The quote above is not from a chipmusician. It’s from the artist Petra Cortright who’s part of what I see as the Rhizome rhizome. In there you’ll find plenty of artists who work with general midi, low-res, old internet memes and GIF-animations. Perhaps it’s what Cory Arcangel called dirt style.
It seems that this grew big in the 00’s, for example with Arcangel’s NES-works. He supposedly reappropriated restricted technologies in new ways. Many low-tech hackers were annoyed with this, seeing it as some kind of imperialism on ‘their’ thing.
I reluctantly admit that I was one of those, back then. The art-perspective on this was just too foreign for me. But of course, chipmusic was gradually becoming part of the package. The postmodern rhetorics was an easy way to get attention for chipmusic, as we tried to legitimize our work beyond videogames and nostalgia (and still are).
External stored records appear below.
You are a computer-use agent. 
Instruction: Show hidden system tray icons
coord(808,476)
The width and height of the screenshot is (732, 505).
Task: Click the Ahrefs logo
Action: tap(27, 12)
So bending, glitching, dirt style and hacking grew more and more connected. And it was given a political relevance in typical postmodern cultural studies rhetorics. Critical new uses of technologies! It assumes that the glitching, bending and hacking of the previous decades, was somehow not the same thing. Making Gameboy music today might have a different cultural status, compared to 20 years ago. But still. It’s not like we’re making something new, or doing something that the technology was not intended to do.
Consider technologies as subjects instead of objects. Or, more appropriately, consider both humans and technologies as objects. Claiming that something has “intended uses” can be a discriminating claim then. Who’s to decide what the intended uses are? We pretend that the Gameboy was an “inter-passive” commodity, so now we pretend that we are heroes who liberated the machines (and ourselves).
We pose as the heroes of the digital age. The glitchers and benders bring forth the hidden expressions of the machine, and the chipmusicians give the technologies new value in new contexts.
Or: we are reinforcing traditional paradigms such as human excellence and and techno-libertarianism. Perhaps it’s a reaction to the lack of control and comprehension that modern consumer technologies offer. Perhaps it’s part of the zeitgeist of hauntology and lo-fi VHS-artefacts (or, uh, hypnagogic cyberpunk). But it’s certainly not very critical in my book.
And the machines continue to laugh. Let’s laugh with them, not at them. Uhm.